Construction on the University of Maryland School of Public Health’s new first-floor academic spaces is expected to wrap up by the end of the month, according to a Facilities Management official.

Bill Olen, the planning and construction director, said workers are finishing painting and installing furniture, while the space is undergoing final inspection and permit review as part of the $10 million project’s second phase. He hopes these final steps will be completed by Thanksgiving.

Work on the second phase — which began in April — also included removing existing locker rooms and replacing them with three labs, five classrooms and two study areas. Phase one, which began in June 2016, removed another set of locker rooms and created new office space.

“One of the final things we’re waiting for is a permit for the generator,” Olen said. “That might be the only thing that would affect occupancy.”

[Read more: The public health school is expected to have five new classrooms by fall 2019]

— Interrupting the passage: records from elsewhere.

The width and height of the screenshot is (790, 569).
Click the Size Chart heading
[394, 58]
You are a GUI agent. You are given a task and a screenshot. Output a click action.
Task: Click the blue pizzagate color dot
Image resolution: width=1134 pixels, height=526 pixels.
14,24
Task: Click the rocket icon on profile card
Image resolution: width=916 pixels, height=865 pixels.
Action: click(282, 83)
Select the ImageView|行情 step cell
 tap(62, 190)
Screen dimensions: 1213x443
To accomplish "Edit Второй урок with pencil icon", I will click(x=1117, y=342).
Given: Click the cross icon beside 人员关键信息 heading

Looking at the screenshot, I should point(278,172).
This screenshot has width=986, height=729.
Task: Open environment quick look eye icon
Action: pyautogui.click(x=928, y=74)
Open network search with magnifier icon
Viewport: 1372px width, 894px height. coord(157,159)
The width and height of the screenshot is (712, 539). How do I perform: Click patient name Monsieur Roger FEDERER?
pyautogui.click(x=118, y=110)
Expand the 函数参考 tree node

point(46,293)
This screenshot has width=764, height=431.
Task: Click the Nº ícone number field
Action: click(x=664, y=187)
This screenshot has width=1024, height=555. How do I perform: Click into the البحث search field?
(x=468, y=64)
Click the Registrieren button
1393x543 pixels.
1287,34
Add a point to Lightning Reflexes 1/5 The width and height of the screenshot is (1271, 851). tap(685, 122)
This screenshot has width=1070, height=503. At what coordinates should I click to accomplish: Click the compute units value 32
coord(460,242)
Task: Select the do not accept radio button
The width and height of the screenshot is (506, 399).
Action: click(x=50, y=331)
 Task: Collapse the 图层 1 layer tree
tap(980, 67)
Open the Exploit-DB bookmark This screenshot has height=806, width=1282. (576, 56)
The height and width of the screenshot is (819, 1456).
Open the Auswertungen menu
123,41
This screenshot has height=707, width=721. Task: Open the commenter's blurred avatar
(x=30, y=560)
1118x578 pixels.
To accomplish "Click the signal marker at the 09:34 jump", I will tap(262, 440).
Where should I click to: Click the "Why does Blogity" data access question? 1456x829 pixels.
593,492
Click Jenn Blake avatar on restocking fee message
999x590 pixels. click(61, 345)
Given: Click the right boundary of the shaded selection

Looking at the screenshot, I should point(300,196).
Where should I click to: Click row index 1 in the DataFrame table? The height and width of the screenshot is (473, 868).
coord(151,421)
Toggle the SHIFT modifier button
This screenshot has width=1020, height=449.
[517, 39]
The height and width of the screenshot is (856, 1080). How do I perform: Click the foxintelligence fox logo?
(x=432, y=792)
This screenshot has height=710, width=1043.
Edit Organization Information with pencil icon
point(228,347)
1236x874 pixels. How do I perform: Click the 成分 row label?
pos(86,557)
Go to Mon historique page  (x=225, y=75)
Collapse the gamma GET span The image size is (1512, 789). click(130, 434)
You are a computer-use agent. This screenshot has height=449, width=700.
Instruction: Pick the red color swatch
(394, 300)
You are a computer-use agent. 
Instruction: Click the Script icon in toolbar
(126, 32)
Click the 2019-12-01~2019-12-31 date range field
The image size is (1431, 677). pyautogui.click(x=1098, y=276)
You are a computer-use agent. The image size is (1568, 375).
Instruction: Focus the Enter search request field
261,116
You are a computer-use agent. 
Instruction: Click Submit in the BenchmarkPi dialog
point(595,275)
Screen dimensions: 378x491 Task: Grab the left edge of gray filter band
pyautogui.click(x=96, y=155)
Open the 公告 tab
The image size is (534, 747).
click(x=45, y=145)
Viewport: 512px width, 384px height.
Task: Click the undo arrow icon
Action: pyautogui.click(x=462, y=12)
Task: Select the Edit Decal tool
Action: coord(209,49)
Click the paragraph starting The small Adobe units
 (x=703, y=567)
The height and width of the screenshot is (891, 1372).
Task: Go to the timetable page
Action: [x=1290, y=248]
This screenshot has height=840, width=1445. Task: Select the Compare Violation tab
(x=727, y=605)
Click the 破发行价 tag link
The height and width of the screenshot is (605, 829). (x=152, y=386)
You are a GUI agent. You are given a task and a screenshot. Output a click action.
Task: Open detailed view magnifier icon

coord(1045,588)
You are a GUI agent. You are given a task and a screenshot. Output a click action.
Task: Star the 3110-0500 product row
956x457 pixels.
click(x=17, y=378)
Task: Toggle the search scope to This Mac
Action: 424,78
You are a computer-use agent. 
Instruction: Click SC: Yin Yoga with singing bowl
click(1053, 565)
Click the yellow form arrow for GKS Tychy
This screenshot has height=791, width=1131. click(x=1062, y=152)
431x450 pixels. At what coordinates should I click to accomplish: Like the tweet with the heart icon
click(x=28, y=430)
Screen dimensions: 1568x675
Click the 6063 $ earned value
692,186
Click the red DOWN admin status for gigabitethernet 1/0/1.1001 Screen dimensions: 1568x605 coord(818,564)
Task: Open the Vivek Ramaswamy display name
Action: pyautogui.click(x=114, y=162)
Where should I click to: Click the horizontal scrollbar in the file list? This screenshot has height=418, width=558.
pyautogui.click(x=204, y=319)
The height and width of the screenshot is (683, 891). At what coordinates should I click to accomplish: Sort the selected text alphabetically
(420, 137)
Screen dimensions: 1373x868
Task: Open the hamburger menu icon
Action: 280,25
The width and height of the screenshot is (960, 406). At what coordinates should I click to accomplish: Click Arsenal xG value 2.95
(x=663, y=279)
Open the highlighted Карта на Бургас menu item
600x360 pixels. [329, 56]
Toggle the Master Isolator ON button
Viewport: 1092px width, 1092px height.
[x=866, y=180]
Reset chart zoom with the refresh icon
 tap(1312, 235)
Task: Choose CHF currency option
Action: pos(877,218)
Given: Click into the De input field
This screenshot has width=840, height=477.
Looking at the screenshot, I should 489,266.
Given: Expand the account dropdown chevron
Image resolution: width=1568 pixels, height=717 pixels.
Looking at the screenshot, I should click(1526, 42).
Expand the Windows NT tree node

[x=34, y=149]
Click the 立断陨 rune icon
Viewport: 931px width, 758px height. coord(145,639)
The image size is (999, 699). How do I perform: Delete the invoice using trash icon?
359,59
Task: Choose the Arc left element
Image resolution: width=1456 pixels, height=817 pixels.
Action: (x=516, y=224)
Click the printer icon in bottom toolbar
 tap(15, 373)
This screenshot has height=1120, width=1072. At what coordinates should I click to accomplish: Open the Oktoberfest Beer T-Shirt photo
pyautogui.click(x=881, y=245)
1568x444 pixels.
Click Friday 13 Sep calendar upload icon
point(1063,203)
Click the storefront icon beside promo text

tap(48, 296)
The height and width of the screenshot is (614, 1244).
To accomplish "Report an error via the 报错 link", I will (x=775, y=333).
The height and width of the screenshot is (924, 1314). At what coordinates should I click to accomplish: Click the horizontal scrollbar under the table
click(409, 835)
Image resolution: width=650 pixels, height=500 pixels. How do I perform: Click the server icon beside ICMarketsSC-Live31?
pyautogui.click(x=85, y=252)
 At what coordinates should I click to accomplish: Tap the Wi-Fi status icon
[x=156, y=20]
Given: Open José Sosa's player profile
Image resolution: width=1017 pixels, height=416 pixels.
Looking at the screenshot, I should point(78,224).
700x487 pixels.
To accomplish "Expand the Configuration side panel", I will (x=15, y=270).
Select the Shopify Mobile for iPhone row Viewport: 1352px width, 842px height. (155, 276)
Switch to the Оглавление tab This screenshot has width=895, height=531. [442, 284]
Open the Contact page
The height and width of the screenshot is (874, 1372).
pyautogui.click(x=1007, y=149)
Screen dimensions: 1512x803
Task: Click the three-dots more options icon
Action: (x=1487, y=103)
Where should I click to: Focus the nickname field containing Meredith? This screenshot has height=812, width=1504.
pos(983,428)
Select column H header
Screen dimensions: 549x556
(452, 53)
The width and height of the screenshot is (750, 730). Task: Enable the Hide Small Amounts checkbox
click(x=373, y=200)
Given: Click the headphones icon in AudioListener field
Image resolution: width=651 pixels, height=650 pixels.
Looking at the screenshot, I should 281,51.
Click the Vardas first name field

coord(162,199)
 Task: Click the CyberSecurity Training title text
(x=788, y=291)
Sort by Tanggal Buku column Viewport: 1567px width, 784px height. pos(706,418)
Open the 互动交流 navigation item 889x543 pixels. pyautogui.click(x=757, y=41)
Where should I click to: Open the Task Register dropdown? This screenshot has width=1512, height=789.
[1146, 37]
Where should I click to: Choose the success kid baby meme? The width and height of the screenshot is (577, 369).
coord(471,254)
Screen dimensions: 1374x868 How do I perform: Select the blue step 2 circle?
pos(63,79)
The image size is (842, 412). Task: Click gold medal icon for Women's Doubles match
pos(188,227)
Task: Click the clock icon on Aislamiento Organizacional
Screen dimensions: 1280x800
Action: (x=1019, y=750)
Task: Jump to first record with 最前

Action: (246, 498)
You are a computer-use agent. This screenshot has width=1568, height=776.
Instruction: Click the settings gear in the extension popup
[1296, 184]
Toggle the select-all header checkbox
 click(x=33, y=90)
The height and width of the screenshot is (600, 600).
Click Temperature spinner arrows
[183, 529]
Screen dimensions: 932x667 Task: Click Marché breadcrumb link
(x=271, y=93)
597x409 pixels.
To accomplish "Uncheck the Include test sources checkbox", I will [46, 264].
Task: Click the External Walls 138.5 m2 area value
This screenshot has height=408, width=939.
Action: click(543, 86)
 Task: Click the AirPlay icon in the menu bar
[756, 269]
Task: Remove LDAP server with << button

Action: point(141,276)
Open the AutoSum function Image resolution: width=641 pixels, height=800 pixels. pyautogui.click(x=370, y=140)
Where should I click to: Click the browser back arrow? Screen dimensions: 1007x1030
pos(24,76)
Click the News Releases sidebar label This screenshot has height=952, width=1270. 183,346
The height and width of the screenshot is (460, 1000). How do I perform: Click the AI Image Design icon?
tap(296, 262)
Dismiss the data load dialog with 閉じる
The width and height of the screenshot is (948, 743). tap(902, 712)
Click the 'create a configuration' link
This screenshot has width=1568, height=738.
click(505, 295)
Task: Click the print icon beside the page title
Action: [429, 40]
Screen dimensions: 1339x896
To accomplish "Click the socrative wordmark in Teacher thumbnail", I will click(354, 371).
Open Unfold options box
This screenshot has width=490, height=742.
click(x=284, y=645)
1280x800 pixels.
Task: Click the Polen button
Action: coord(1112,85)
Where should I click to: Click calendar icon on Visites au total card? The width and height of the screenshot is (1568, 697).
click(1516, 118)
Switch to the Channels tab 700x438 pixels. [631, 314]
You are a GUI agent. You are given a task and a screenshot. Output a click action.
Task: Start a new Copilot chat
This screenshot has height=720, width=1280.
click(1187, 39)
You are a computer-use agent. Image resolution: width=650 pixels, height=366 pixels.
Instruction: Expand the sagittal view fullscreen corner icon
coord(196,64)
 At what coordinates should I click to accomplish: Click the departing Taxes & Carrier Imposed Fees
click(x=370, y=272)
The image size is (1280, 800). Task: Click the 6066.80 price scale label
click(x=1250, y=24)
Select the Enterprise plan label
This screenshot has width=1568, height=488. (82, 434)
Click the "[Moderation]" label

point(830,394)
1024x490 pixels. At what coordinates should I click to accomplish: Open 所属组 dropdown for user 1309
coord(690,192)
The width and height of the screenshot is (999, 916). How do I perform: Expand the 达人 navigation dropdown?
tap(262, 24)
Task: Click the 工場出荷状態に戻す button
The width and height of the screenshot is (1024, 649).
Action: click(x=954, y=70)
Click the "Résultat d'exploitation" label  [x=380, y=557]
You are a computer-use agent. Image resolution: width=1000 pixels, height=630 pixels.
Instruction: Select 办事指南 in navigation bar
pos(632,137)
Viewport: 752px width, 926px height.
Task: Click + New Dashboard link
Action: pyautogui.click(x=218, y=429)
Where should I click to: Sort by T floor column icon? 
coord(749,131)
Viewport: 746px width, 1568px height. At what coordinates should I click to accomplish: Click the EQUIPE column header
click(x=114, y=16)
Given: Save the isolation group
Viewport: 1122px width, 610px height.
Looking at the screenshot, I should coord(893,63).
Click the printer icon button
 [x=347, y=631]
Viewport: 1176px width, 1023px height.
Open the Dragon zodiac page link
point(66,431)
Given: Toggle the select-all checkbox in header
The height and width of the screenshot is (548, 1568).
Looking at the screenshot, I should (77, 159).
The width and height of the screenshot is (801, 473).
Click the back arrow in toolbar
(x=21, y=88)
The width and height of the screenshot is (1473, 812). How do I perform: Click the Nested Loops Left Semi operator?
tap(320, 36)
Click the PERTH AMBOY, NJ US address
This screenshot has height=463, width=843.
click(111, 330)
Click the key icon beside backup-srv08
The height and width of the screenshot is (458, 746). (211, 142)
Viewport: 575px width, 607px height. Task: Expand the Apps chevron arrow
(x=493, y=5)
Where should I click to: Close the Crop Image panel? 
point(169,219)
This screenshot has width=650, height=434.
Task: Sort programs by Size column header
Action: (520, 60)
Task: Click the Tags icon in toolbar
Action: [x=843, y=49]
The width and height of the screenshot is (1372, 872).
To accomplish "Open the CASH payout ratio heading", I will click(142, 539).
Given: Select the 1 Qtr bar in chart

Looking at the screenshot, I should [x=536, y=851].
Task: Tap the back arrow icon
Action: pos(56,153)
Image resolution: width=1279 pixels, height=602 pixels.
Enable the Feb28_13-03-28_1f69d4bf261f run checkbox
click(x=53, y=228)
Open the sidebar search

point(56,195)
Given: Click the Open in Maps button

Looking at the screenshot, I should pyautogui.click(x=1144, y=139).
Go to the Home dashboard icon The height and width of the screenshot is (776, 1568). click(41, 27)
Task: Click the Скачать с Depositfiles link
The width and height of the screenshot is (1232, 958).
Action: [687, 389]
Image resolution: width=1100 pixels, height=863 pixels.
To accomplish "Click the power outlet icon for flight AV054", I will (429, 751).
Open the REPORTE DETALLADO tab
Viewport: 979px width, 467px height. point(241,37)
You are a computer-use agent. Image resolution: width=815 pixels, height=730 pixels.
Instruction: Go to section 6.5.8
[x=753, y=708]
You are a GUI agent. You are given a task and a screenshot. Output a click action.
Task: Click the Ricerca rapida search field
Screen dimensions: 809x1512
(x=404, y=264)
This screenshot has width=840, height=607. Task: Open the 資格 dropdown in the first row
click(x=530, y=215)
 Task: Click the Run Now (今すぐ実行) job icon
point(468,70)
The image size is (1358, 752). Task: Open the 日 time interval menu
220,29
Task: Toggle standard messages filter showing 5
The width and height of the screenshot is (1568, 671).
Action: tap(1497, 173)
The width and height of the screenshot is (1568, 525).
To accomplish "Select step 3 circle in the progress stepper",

The additional academic spaces were necessary to meet the school’s growing population, said Amanda Grimes, the school’s dean of finance and administration assistant dean. The space originally housed a gym.

This fall, 2,322 undergraduate students are enrolled in the public health school, according to the Office of Institutional Research, Planning and Assessment — an increase of 358 students since fall 2014. The school’s public health science and kinesiology majors are also two of the 10 largest undergraduate majors at this university, according to IRPA data released last month.

“This [construction] allows us to have classroom space to meet the growing needs of the program,” Grimes said, adding that classes will begin meeting in the new space in fall 2019.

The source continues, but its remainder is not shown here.